Essential Question: How do you currently infuse play into your class? How might you change this as a result of some of the ideas you have encountered?
I do not currently infuse too much play into the classroom. When I do, I use games such as Kahoot and geography games to review for a quiz. I have also printed out maps of a continent and had students get into groups and keep score to study for a quiz. Other than that, I do not use games in my classroom.
My perceptions of gaming in the classroom have changed, and I feel prepared to experiment with integrating more games into my curriculum. This last platform that we learned about, ClassCraft, is one example of something I have encountered in this class that I am excited to try out.
“Badges and items are successful when they are created with purpose. They will boost your game in terms of interest, complexity, and flexibility, if they are designed with intention” (Matera, 2015). I first need to learn how to make badges and how to integrate them into my classroom.
I like Matera’s suggestion of a House Badge. This is when the whole class studies and tries to score 85% or higher in order to earn a badge. Matera (2015) said, “Students become motivated to work together and study hard, which leads to all of them feeling prepared and motivated for test day.”
Matera (2015) had the following suggestions to get started:
Route One: Story – Develop a list of possible names for items/ badges within the setting of your game world.
Route Two: Course / Content – Within your content, think of lessons and units that could generate badges/ items.
Route Three: Game – Are there elements within your game with which items/ badges could interact? Examples – XP: earn double XP on a side quest.

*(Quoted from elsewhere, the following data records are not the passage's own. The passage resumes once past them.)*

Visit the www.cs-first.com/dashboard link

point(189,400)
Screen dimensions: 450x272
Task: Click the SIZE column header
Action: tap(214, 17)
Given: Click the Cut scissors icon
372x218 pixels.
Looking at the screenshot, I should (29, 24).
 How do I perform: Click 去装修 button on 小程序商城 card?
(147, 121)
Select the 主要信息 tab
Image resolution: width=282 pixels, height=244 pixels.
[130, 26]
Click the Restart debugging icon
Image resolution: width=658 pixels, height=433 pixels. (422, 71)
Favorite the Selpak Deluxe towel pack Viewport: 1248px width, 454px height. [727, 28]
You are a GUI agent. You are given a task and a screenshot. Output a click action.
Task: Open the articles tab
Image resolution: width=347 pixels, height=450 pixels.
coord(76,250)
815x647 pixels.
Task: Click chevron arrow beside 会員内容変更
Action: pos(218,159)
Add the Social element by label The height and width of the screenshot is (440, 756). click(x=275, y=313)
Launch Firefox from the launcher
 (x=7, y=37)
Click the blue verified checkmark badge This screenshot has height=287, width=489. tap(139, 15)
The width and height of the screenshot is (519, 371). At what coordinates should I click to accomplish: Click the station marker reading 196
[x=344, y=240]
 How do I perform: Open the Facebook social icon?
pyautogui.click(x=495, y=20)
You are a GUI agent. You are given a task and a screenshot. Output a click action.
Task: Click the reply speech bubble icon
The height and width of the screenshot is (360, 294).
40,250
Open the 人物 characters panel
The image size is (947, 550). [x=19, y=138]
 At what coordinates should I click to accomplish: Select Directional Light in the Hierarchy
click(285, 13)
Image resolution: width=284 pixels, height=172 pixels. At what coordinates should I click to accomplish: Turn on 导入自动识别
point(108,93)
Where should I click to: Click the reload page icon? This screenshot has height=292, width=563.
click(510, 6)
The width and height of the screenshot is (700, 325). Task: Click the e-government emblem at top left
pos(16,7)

Another suggestion (Matera, 2015) suggested is:
Exploring Route One: Story – Find images that reflect your setting; watch a show or read a book to spark ideas for names of your badges.
Exploring Route Two: Course / Content – What are the moments in your class that deserve badge recognition?
Exploring Route Three: Game – Do students earn this badge? Or do students start with this badge and work not to lose it? – Do badges have a point system attached? I think this would be a lot of work and will take awhile to get use to.
I might start with simple suggestions such as these:
Mega Tic Tac Toe – Begin the game by asking a team a question.
Crocodile Dentist: This game is played in phases. Phase One: Give each team a set of questions to answer. Teams work through the answers and turn them in to the teacher. Give each team points for the correct answers. The team that gets the most right will go first in Phase Two. Phase Two: Each team sends up one member to press their luck with the Crocodile Dentist. They will earn point if the crocs mouth does not close. This sounds like a fun game that students would enjoy.
Graffiti is used to preview a unit. Instruct students to look at the pages of the new chapter and find key terms and then they will “graffiti” the terms on the board. This would be a good way to introduce some new vocabulary to students.
Matera (2015) states, “Games connect people; they inspire us to do the impossible by working together to reach our fullest potential. Game-based learning provides opportunities to take risks, to fail, and to try again with newly acquired knowledge of the content and ourselves.”
Shapiro (2014) adds, “Play is useful because it simulates real life experience — physical, emotional, and/or intellectual — in a safe, iterative and social environment, not because it has winners and losers.” In one study, “65 percent of teachers note that lower-performing students show increased engagement with [gaming] content, versus only 3 percent who show a decrease.” Sharing and collaboration go hand-in-hand and it is the way students play and learn today that will determine ways they will work tomorrow (Shapiro, 2014).
If I tried a few of the ideas that I have encountered here, I think I would see a difference in the way students are learning. By tapping into games and incorporating this kind of new method into my classroom, I can help my students be more engaged and excited about learning. I want them to enjoy learning, and if games can help that, then I am willing to try.
Matera, M. (2015). Explore like a pirate: Engage, enrich, and elevate your learners with gamification and game-inspired course design. Dave Burgess Consulting, Inc. Kindle Edition.